TASK OBJECTIVE :: Write out the lines of the records below word for word, from the very first line through the line that contains "click(x=953, y=610)", including both.

[Records of text and element pointing]
* * * * *

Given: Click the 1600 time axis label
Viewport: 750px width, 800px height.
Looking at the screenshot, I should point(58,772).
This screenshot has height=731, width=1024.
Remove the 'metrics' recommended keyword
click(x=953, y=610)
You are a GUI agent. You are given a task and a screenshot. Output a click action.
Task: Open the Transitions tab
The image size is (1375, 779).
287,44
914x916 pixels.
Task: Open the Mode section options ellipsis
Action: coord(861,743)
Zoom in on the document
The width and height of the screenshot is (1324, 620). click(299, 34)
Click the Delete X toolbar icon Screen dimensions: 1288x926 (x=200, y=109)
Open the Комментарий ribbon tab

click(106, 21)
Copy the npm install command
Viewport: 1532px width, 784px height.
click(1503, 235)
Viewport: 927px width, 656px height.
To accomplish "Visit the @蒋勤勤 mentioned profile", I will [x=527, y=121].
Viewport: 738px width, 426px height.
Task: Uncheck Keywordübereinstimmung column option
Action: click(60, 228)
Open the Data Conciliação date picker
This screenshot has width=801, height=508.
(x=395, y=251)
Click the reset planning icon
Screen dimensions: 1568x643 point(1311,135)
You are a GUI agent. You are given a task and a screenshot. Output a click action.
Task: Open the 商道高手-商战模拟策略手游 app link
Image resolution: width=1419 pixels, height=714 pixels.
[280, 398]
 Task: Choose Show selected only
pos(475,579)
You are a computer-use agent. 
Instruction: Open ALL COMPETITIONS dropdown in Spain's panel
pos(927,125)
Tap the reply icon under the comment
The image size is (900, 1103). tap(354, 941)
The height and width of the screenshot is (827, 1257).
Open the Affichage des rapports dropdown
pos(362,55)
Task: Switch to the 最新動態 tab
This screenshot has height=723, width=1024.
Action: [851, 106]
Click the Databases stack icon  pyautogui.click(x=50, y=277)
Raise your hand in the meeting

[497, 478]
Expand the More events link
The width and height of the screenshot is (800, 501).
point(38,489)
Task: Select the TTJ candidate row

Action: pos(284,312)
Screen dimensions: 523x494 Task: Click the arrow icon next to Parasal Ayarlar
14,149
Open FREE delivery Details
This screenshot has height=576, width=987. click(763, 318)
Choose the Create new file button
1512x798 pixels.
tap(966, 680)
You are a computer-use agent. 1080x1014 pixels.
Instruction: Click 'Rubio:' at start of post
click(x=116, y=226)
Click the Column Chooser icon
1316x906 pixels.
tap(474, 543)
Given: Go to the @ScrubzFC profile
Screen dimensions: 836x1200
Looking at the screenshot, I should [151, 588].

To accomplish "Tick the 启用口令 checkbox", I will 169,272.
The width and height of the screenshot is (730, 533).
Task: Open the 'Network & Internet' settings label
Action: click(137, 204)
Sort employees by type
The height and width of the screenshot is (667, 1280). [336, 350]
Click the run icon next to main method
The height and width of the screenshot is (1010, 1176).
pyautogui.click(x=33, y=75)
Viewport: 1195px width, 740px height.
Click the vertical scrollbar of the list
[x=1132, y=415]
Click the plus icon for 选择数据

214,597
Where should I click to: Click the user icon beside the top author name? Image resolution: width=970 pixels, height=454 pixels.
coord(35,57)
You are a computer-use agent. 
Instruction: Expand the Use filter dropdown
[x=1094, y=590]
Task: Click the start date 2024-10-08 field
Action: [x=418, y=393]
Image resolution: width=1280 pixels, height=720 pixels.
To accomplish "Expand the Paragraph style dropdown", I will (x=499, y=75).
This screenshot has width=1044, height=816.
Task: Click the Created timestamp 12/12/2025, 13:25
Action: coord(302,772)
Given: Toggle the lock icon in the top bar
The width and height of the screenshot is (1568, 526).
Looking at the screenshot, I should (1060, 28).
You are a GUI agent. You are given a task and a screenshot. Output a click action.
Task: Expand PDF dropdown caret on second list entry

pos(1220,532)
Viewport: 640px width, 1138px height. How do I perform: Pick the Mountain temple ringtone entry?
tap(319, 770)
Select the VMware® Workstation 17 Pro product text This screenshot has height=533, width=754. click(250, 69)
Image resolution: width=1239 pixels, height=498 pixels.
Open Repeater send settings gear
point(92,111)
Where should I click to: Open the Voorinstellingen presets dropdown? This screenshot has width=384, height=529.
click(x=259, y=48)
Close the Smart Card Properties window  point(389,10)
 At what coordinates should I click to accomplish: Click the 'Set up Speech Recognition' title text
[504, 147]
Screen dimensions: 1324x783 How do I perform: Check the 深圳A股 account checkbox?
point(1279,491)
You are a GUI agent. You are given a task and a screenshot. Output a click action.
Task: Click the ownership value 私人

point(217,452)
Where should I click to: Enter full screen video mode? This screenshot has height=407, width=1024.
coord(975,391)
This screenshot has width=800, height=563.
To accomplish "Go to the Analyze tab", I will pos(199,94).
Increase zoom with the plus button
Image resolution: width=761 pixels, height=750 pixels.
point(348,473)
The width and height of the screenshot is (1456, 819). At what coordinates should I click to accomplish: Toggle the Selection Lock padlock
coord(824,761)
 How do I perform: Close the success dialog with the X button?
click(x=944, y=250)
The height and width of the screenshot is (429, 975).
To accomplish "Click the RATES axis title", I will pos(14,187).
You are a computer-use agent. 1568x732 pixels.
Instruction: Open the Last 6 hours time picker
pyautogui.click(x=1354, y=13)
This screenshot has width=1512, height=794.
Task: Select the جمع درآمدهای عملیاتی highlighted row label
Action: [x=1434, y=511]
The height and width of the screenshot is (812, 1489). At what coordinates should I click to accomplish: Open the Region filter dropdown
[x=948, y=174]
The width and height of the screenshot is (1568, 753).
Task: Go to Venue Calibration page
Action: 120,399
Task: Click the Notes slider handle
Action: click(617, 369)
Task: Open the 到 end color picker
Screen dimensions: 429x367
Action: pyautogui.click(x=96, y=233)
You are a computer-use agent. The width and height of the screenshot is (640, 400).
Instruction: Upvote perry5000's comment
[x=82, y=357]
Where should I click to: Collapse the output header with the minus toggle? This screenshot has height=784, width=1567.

* * * * *

SOLUTION TO THIS TASK ::
Given: Click the 1600 time axis label
Viewport: 750px width, 800px height.
Looking at the screenshot, I should point(58,772).
This screenshot has height=731, width=1024.
Remove the 'metrics' recommended keyword
click(x=953, y=610)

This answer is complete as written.